By Trent Rentsch
So it begins again. I’m sure you’ve heard the story by now, how new car models will no longer come standard with a radio. Oh, the wailing, the flailing of arms! “THAT’S IT!! RADIO IS FINALLY, REALLY AND FOR TRUE, ABOUT TO DIE FOREVER! Oh, the HUMANITY!!” The panic, oh, the panic! Liquor sales at bars lucky enough to be near radio stations are at an all-time high, as are applications at used car lots and steel siding companies.
Your reaction may vary, but the basic message seems to be agreed upon… take the radio out of cars, radio is history. After all, the ONLY time ANYONE listens to the radio any more is in the car, right? We all “know that,” don’t we? It’s all over now… might as well box up the cube, play Night Ranger’s “Good-bye” and shut off the lights, going dark forever. Give me a break!
What will really, REALLY happen when cars don’t come with a radio? Two things, I suspect. First, the real fans will have one installed, as I’m sure the aftermarket will be more than happy to do. Second, they’ll listen through Bluetooth on their Smartphones to the stations that have had the forethought to stream. Of course, there is the dreaded third option, that some people will simply quit listening. But then, weren’t we already facing that issue?
This isn’t the first time the imminent death of radio has been predicted, and I truly doubt it’s the last. We survived the growth of TV, the consolidation of the industry (and the mass firings & watered down programming it generated), the growth of the internet, hell, even the rise of the iPod! You kick radio, it comes back up fighting. Maybe not the way we remember it in “the good old days,” but then again, if it hadn’t evolved over the years, radio really would’ve been gone long ago. Yes, radio will have to change and adapt again, to stay in the hearts of the faithful, and to remind the younger generations that it not only exists, but is just as exciting and viable as any other entertainment medium. Yes, I said “entertainment.” Please make a note of that…
So, where do you fit into all of this? Well, you could turn tail and run, perhaps find a job running karaoke at a nightclub, or working as a “Geek” for some big box store, or… take a ride on the potentially exciting future radio has in front of it.

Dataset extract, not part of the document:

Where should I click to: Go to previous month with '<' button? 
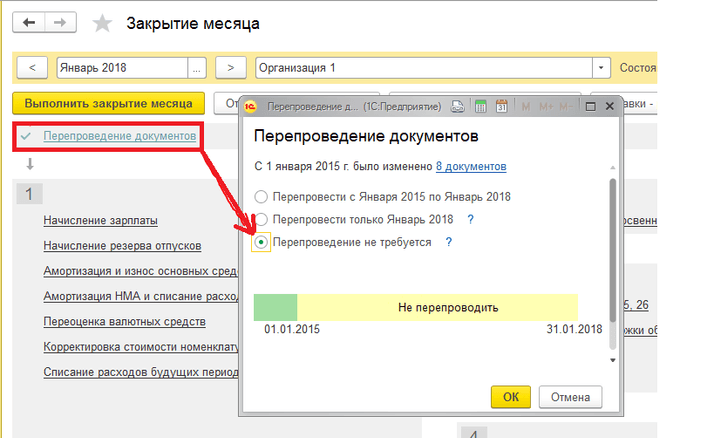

Yes, I do believe in a future for radio. The definition of radio will have to change, but it indeed has a future. There’s no question that all will need to stream, and join other stations who have already become a part of apps like iHeartRadio. Radio will also need to embrace more multimedia content, and yes, that means video to go with the audio. The voyeuristic nature people demand of their entertainment today is eventually going to make streaming video of even the most mundane midday show, mandatory.
And what about that word, “entertainment?” It’s gotten less and less emphasis in the industry the last decade or so. Of course, there are exceptions, but in many cases, radio signals have been little more than wireless jukeboxes, playing the same tired songs over and over, while most people tuned out and turned on their own MP3 playlists. Allowed to flourish, there is incredible entertainment value in radio, and all the multimedia enhancements only increase that potential. Personality must become part of radio’s personality again, and not just in morning drive. And that means LOCAL Personalities, each with their own unique sensibilities, who know the local audience and how to speak their language… who know what’s REALLY important to local listeners. Hell, as streaming grows, so does the potential for a new generation of radio stars, broadcasting from, well, anywhere.
So, you hold on and wait for Trent’s Pollyanna vision of the “New Radio.” How long do you have to wait? Well, that really depends on you, on me, on anyone associated with the industry. We need to embrace change, learn new skills, and adapt what we learn into building new ways to reach out and grab people. If that means that, along with producing audio, you’re shooting and editing video for the website/stream, so be it. If it means working social media circles consistently, why not? And if it means the old-fashioned notion of making content locally relevant and entertaining, by all means, DO IT! Because if we are going to save radio, we’re all going to have to begin again.